Tom Petty could always offer more than lyrics to a song, and the multi-instrumentalist, singer, and songwriter did just that on a number of songs written for and with artists throughout the 1980s and early ’90s.
The 1980s were a particularly fruitful era of songwriting for Petty, where songs written with Heartbreaker guitarist Mike Campbell typically made the cut, while other collaborations were given away like Stevie Nicks’ 1981 Bella Donna hit “Stop Draggin My Heart Around.”
By the late ’80s, Petty was in full force, writing for the Heartbreakers and for his supergroup the Traveling Wilburys, featuring George Harrison, Bob Dylan, Roy Orbison, and Jeff Lynne, and already having his debut solo album Full Moon Fever ready to go by 1989.
Here’s a look at five songs you didn’t know Petty wrote for other artists during this time period.
“Stop Draggin’ My Heart Around,” Stevie Nicks, featuring Tom Petty (1981)
Written by Tom Petty and Mike Campbell
Working on her debut solo album Bella Donna, Stevie Nicks was insistent that Tom Petty be involved. Petty obliged and wrote the song “Insider,” but later decided that he wanted to keep it for The Heartbreakers. (Petty later released the song, also featuring Nicks, on the band’s 1981 album Hard Promises.) Still trying to find the right song, then Petty producer Jimmy Iovine suggested a song he heard Petty and Heartbreakers guitarist Mike Campbell had written called “Stop Draggin’ My Heart Around.” Nicks grabbed the song and recorded her vocals over the Heartbreakers’ recording—Petty’s vocals were cut with the exception of the chorus, to create the duet.
Read more on our Behind the Song on “Stop Draggin’ My Heart Around” here.
“Never Be You,” Maria McKee (1983)
Written by Tom Petty and Benmont Tench
Produced by her former then-manager Jimmy Iovine along with Petty, “Never Be You” is a song McKee contributed to the soundtrack of the 1984 Walter Hill-directed film Streets of Fire. Originally recorded by Rosanne Cash for the movie, in the end, it was McKee’s version that was used in the film (Cash later released her version on her fifth album Rhythm and Romance in 1985.)

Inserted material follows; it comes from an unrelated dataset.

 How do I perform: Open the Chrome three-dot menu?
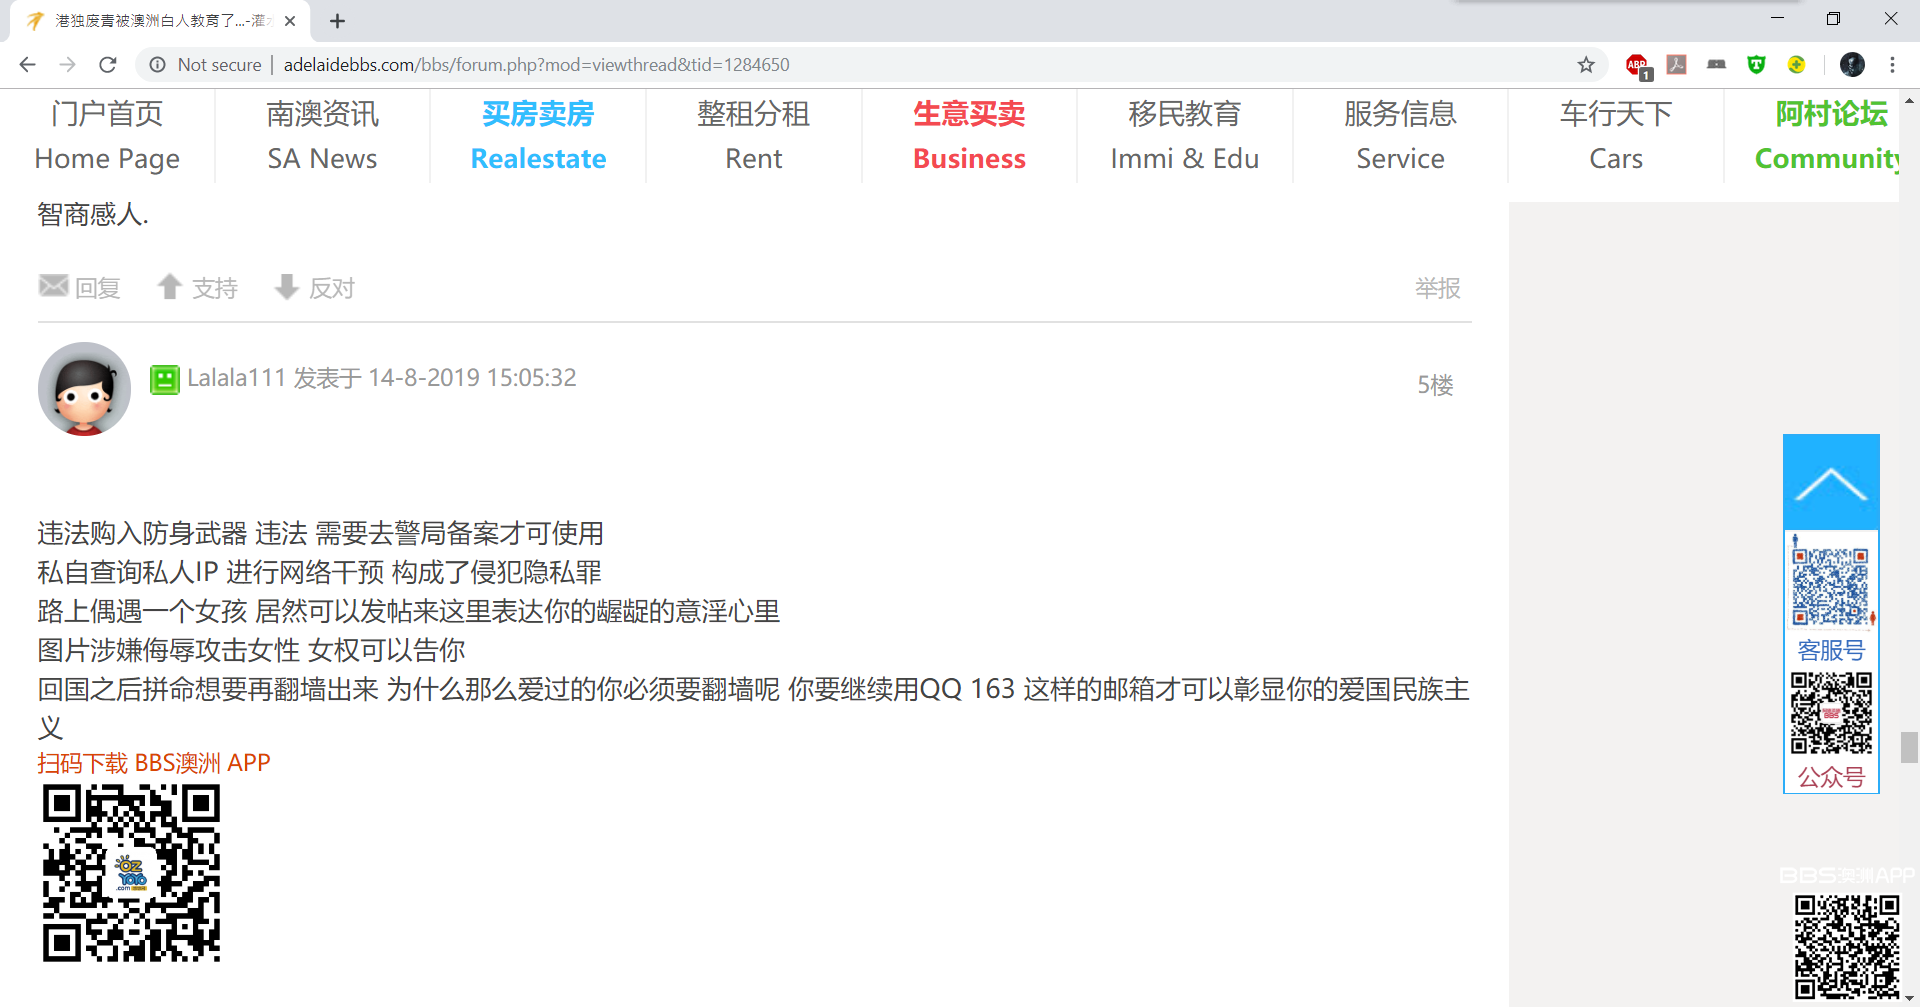point(1892,65)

“Got My Mind Made Up,” Bob Dylan (1986)
Written by Tom Petty and Bob Dylan
Off Dylan’s 1986 album Knocked Out Loaded, which also features a cover of Kris Kristofferson’s “They Killed Him” and “Brownsville Girl,” co-written by Dylan and Sam Shepard, “Got My Mind Made Up” was the only collaborations between Petty and Dylan. Though the album never got rave reviews, released during a lower point in Dylan’s career in the 1980s, “Got My Mind Made Up” was a Petty-Dylan pocket of goodness that deserves some appreciation. Petty and Dylan would perform the song together several times through the years.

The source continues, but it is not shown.